Institutional investors, facing both lower returns over the next decade and growing liabilities, are taking control of the one factor they can: costs.
A recent survey of 89 participants from 86 large money managers found that asset managers are increasingly discounting fees in the face of pressure from big institutional investors. According to the survey, conducted by Institutional Investor Membership groups, 21 percent of respondents reported that discounting had pushed fees down by up to 20 percent. Another 23 percent said fees declined 20 to 40 percent.

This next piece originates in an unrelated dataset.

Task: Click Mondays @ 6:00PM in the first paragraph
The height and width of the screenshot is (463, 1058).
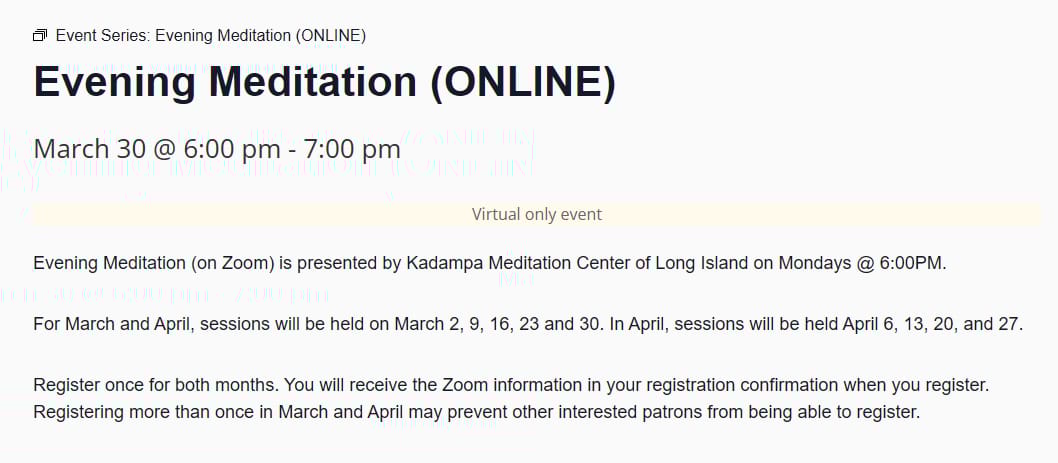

The asset management industry is among the most profitable in the world, but fee pressure combined with lower market returns from investments could significantly drive down margins. Asset managers are also being hit by the growing use of cheaper and commoditized passive strategies that simply aim to match the performance of an index. In a paper in the Financial Analysts Journal last year entitled "Murder on the Orient Express: the Mystery of Underperformance," Charles Ellis writes, over the past several decades, fees for institutional investors have risen from less than 1/10 of 1 percent to nearly 1/2 of 1 percent of assets for equity investments (less for fixed income and more for such 'alternatives' as private equity and hedge funds)."
Institutional investors are throwing their weight around, but it helps to have more weight. Sixty-four percent of managers in the U.S. and Europe said the size of the mandate was the most important factor in determining whether they would lower fees. In recent years large institutional investors, including the $117 billion Teacher Retirement System of Texas, have entered into so-called strategic partnerships with traditional and alternative asset managers. These relationships redefine the contract with asset managers, giving them broad latitude over investment decisions but also giving investors a big break on fees.
In a survey finding that might put the most pressure on asset management fees, investors are increasingly demanding "most-favored-nation" clauses in their contracts. Under these arrangements, managers agree the fees charged to a client are not higher than those that other clients with similar mandates are paying. Three quarters of respondents said they offered these deals when investors requested them.
Of course, not all managers are yielding to their clients; 53 percent of managers say performance fees, increasingly popular with institutions, have remained steady in the last year. A study last year from State Street Corp.s Center for Applied Research found that institutional investors are allocating more to alternatives, such as high-cost hedge funds, private equity and other illiquid investments.
Patrick Keenan, who recently started Oak Advisory, a consultancy to advise Taft-Hartley accounts, says managers should be able to easily lower fees, given that much of their research and other services are spread among many clients. They do research once. Does everybody have to pay for that? He adds, the downward pressure will continue as more people become sensitive to fees and their responsibility to manage those dollars as well as they can.